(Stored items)
########

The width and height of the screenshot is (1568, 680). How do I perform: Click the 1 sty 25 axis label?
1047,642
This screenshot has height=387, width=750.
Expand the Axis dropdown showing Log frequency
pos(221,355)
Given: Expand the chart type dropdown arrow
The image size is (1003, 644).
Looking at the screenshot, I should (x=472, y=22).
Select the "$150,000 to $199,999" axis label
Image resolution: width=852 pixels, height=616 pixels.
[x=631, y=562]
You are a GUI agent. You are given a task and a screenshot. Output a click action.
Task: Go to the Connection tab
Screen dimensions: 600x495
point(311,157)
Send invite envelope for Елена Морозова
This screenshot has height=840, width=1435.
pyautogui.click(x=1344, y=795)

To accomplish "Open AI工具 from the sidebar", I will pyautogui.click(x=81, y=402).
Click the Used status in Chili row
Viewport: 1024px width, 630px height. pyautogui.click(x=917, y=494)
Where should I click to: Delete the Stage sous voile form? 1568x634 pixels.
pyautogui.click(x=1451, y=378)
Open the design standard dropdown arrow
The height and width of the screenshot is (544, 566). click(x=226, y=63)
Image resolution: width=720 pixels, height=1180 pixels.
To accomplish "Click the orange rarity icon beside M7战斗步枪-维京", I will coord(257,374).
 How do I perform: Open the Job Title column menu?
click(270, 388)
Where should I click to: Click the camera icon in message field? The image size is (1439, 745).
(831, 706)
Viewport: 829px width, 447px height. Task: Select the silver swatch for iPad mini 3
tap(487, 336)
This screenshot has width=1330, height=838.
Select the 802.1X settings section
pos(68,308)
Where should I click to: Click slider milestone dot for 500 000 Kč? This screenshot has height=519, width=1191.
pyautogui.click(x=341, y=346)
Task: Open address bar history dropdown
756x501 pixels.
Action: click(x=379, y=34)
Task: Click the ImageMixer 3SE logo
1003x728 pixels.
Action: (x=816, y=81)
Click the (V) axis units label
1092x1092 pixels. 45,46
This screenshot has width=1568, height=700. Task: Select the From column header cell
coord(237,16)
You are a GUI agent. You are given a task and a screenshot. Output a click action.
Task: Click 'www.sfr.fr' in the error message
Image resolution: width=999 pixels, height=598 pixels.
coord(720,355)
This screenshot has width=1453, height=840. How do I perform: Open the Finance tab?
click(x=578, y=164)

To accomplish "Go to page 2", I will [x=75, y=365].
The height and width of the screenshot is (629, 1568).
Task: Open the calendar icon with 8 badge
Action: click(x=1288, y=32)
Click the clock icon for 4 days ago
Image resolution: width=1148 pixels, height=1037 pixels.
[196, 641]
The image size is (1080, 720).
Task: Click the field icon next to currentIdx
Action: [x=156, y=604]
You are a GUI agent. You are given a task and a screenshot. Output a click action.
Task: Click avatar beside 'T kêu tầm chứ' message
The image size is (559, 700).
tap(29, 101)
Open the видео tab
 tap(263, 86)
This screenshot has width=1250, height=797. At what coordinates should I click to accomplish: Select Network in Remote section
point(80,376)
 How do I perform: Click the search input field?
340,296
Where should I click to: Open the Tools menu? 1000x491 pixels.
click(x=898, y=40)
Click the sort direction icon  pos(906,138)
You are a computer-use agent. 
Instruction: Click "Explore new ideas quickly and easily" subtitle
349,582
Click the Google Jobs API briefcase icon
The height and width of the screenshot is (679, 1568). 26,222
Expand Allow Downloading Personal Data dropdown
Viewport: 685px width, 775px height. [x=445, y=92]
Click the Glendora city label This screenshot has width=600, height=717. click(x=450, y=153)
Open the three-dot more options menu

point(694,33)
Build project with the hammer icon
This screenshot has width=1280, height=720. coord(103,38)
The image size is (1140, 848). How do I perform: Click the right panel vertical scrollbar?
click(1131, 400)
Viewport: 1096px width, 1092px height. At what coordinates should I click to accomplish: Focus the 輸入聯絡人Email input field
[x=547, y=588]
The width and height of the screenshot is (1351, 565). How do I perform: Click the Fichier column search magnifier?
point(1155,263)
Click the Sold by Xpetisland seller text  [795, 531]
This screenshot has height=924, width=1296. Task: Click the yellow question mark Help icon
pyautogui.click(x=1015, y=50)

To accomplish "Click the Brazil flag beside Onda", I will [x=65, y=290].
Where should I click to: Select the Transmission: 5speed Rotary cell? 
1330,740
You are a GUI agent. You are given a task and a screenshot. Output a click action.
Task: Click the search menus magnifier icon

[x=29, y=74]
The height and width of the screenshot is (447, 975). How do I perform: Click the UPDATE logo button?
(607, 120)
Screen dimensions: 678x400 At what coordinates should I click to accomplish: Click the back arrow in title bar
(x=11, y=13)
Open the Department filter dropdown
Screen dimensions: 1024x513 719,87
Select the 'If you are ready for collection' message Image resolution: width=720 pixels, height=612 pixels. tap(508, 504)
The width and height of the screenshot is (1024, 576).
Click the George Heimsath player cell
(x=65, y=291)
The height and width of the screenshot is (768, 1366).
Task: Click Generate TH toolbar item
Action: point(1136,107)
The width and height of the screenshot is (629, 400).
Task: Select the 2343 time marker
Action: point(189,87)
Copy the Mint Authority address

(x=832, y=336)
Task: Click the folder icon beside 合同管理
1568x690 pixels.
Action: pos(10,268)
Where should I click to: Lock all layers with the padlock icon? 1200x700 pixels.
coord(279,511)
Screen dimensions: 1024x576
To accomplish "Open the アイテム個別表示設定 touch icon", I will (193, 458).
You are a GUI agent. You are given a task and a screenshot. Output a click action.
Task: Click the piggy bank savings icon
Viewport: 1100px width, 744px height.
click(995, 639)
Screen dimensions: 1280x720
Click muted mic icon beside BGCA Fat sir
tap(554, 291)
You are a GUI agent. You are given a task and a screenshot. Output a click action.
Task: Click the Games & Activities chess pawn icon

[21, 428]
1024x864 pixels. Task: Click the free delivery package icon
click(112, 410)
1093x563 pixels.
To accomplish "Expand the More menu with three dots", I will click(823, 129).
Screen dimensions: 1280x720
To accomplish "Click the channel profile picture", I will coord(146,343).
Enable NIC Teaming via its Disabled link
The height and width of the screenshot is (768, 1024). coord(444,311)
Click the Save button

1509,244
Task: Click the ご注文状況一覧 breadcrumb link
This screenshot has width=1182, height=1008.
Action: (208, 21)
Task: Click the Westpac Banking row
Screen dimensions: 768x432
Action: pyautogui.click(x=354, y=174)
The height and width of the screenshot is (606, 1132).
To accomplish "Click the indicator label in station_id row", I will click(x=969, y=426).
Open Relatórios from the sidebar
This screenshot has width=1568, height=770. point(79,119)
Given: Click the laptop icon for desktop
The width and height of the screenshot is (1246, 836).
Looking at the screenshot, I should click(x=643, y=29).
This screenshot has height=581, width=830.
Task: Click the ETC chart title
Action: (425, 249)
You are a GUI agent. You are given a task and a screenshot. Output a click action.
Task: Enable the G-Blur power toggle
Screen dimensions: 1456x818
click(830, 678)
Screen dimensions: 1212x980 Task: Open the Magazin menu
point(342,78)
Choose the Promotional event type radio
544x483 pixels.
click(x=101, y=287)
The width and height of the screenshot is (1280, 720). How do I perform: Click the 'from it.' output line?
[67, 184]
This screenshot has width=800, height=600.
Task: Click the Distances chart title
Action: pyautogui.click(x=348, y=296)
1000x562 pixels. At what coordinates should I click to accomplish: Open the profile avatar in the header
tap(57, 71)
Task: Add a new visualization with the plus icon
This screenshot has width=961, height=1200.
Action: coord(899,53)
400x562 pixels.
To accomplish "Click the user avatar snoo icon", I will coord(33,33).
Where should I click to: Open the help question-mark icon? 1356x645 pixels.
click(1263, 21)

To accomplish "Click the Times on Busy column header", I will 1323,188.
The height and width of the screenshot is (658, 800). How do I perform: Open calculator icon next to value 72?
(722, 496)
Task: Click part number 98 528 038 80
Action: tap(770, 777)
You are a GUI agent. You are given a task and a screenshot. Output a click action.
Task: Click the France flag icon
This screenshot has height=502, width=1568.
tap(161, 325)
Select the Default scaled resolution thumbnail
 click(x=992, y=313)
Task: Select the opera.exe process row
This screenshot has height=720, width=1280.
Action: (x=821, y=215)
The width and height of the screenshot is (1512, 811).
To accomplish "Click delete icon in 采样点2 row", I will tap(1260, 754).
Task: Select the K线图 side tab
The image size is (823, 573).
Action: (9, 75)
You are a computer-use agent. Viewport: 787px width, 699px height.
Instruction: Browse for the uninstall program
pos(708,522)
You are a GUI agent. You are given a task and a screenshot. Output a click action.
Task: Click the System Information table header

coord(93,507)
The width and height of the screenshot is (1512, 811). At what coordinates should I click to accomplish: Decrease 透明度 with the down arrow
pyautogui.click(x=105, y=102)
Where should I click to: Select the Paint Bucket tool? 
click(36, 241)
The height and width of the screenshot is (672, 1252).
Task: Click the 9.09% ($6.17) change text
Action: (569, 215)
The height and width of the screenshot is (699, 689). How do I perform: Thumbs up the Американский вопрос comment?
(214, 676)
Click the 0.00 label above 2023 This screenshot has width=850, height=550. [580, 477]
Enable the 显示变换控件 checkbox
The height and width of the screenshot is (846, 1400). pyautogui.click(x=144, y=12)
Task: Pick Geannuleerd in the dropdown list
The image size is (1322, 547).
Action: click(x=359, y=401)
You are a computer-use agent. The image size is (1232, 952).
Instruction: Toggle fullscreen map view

########

## Problem statement
Wherever the word "computer" appears in a line of the data, copy that line.

## Task result
You are a computer-use agent. 
You are a computer-use agent. Viewport: 787px width, 699px height.
You are a computer-use agent. The image size is (1232, 952).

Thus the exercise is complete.